▸ **Problems to solve**
[a] In the passage on Unigwe's stories, which city does Ego decide to move to against her husband's wish?
[b] Based on the passage on Unigwe's stories, decide whether each statement is true: (i) Prosperous works as a cleaner before she takes Flemish lessons. (ii) Anuli tells her ordeal to Belgian neighbors. (iii) Ego's husband keeps custody of his daughter. Answer yes or no for each and quote the words that decide it.
[c] Reproduce word for word the part of the passage on Unigwe's stories from "Europe, in this" to "to becoming prosperous.".

▸ **Page**
^^^^^^^^
Europe, in this story and many other stories in the collection, is thus seen as a place of disillusionment. However, Unigwe also shows that characters often have a choice. Prosperous realizes that she can reject the menial job she has as a cleaner by taking Flemish lessons. That paves the way for her to become a teacher. Rather than waiting helplessly for her situation to change, she rises to the occasion and begins to take Flemish lessons, on her way to becoming prosperous.

Rapu, like several women in the narratives, is presented as someone who realizes her errors of judgment, and then uses the information available to her to rise from both patriarchal oppression and diasporic and racial specific conflicts. These women seem to arrive at their moments of epiphany when they realize they have to take their destinies into their hands. Similarly, Ego, in the story titled “Cleared for Takeoff” realizes that life in Belgium would always put her in disadvantaged employment and decides to move to London against her husband’s wish. In the same vein, after being raped in a bus by a bunch of Belgian youths in the story titled “How to Survive a Heat Wave”, Anuli finds the courage to narrate her ordeal to Prosperous and Oge, her Nigerian friends, realizing that she must be able to face this part of her reality to make peace with her future:

Añuli opens her mouth and the words that could not come out before begin to spill out, spreading out in the room, mingling with her pool of tears, releasing the clamp in her chest, relieving her of that unholy trifecta. (105)

Life in Europe is far from a bed of roses! This is Unigwe’s recurrent thematic preoccupation in many of these stories. Like On Black Sister’s Street, which shows the dilemma and the disillusionment of African ladies forced into prostitution in Belgium, this collection shows several levels of indignity that life in Europe forces Africans into. This is despite the promised glamour. Ego’s husband, who after a major injury can no longer play football and has to work in a factory, gets to his moment of epiphany after divorcing his wife. His four-year-old daughter tells him something that brings him to his senses:

’When I grow up, I’m going to be a teacher, Papa,’ Bola told me as I walked her to school. ‘But first, I have to be white, right?’ (89)

As he analyzes his daughter’s assertion, he realizes that there are no great black role models in the town he lives in for his daughter to look up to, as everyone who does respectable jobs is white. At that moment, he realizes that his life is not something his child can aspire to. Determined to correct this negative impression, he decides to give up the custody of his daughter, concluding that the mother would be a better role model. Other characters in these stories also come to these moments when they realize the missing link in their thinking on either their stay in Europe or their relationships with people in Antwerp. For instance, in “Heart is where the home is”, the protagonist’s mother laments her loneliness in Belgium where she feels isolated:

‘This is what it must feel like to be dumb. To hear and not understand. To speak and not be understood.’ (123)
^^^^^^^^
▸ **Records shown**
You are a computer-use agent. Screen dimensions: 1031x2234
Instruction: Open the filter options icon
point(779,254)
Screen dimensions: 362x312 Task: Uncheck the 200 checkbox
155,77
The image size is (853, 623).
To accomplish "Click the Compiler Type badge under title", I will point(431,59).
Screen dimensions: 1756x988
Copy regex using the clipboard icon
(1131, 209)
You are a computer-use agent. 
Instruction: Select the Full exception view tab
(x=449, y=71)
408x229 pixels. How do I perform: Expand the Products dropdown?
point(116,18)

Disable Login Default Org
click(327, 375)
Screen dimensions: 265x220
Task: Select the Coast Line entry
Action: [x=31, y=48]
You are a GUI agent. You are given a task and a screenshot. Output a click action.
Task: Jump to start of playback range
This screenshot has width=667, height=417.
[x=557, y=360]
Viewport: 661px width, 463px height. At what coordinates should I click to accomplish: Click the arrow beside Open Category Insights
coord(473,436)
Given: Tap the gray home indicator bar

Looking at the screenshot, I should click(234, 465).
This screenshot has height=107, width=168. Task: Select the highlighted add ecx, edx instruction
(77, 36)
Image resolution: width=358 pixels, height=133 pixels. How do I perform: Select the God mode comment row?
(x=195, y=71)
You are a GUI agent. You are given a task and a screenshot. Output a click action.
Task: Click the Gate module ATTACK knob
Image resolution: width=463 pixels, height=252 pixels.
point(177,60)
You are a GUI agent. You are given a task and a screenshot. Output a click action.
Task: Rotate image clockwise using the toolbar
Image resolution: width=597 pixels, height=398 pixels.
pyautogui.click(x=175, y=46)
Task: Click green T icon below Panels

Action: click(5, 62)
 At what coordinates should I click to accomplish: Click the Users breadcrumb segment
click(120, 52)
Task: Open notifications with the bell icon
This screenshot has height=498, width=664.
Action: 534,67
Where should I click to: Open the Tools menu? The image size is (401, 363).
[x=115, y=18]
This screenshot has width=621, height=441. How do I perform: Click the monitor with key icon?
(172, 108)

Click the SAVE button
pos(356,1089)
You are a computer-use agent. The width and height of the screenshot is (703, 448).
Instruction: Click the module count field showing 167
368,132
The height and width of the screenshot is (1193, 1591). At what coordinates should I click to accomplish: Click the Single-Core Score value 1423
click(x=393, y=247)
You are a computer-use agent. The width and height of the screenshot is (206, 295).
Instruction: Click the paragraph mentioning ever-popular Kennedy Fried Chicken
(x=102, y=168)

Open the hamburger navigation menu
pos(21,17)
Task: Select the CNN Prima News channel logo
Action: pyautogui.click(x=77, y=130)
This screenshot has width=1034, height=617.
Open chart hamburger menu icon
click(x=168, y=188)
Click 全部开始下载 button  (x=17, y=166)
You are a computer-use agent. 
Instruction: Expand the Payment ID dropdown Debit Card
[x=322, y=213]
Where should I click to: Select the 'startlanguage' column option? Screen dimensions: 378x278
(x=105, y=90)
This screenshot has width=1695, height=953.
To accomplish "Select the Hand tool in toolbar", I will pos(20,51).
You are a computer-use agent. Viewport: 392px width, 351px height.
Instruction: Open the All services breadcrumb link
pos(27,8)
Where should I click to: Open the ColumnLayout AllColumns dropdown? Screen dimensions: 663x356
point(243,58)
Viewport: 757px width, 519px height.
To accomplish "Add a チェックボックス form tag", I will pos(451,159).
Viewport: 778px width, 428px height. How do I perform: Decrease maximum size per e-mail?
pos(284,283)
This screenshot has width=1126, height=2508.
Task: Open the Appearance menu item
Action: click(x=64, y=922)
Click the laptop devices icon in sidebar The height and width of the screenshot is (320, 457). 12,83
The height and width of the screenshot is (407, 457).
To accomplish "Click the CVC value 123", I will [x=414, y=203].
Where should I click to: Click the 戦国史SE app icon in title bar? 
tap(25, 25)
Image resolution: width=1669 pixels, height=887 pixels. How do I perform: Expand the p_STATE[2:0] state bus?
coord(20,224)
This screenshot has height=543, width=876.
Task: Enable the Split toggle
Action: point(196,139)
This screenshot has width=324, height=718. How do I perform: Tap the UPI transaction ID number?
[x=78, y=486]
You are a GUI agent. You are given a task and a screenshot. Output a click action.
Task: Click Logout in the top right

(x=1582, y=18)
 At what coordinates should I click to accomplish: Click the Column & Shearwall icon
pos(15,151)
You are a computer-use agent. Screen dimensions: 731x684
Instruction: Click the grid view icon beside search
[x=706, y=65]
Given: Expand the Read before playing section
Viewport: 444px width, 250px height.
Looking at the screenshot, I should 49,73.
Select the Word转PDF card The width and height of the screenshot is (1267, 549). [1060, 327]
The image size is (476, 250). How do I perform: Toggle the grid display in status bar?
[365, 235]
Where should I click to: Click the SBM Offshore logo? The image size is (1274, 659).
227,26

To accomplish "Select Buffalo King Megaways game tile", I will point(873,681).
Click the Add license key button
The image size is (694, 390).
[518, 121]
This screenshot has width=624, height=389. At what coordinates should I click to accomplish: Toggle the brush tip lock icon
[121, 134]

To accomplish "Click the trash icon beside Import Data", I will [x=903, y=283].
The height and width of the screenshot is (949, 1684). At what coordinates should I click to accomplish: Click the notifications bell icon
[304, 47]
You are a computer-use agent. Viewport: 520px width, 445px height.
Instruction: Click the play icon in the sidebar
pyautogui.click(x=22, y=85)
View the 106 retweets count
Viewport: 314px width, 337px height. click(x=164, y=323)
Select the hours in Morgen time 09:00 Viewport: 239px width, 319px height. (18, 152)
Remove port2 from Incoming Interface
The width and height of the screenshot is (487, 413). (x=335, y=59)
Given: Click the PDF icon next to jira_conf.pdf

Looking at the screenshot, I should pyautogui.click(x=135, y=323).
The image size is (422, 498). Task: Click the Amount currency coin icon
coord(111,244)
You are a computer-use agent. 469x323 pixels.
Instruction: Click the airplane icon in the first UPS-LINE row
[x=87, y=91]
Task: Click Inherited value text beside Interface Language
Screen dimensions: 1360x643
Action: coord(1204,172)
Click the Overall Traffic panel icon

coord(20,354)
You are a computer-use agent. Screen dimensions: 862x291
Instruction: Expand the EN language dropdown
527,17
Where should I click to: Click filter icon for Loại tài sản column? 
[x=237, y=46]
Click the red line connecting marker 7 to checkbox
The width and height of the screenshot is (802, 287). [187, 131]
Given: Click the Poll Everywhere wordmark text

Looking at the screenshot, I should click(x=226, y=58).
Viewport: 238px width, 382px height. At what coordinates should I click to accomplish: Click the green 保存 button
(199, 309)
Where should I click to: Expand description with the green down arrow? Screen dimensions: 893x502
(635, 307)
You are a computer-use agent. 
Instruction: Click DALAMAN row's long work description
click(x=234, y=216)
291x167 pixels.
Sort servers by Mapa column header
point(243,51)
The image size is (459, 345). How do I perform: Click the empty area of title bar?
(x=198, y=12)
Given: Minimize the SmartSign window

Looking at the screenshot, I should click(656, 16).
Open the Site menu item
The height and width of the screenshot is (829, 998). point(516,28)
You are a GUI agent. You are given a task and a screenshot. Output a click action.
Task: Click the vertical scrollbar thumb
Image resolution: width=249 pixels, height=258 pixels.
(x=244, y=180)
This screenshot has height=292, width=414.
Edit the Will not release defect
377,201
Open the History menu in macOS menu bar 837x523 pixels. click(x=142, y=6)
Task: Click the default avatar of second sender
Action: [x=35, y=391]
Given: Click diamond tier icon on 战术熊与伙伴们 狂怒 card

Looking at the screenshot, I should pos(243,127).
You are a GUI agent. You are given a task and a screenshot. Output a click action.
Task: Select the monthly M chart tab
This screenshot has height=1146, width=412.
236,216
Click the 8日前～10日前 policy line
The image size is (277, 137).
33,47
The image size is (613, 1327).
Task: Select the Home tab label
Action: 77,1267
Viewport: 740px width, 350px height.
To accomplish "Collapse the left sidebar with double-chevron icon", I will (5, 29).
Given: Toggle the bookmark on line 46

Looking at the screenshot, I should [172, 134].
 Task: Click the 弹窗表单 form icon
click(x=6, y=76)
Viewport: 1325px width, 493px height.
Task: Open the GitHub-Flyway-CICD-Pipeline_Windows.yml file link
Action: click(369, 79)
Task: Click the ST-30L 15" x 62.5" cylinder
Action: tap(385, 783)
^^^^^^^^
▸ **Expected results**
[a] London.

[b]
(i) Yes: "the menial job she has as a cleaner"
(ii) No: "narrate her ordeal to Prosperous and Oge, her Nigerian friends"
(iii) No: "he decides to give up the custody of his daughter"

[c]
Europe, in this story and many other stories in the collection, is thus seen as a place of disillusionment. However, Unigwe also shows that characters often have a choice. Prosperous realizes that she can reject the menial job she has as a cleaner by taking Flemish lessons. That paves the way for her to become a teacher. Rather than waiting helplessly for her situation to change, she rises to the occasion and begins to take Flemish lessons, on her way to becoming prosperous.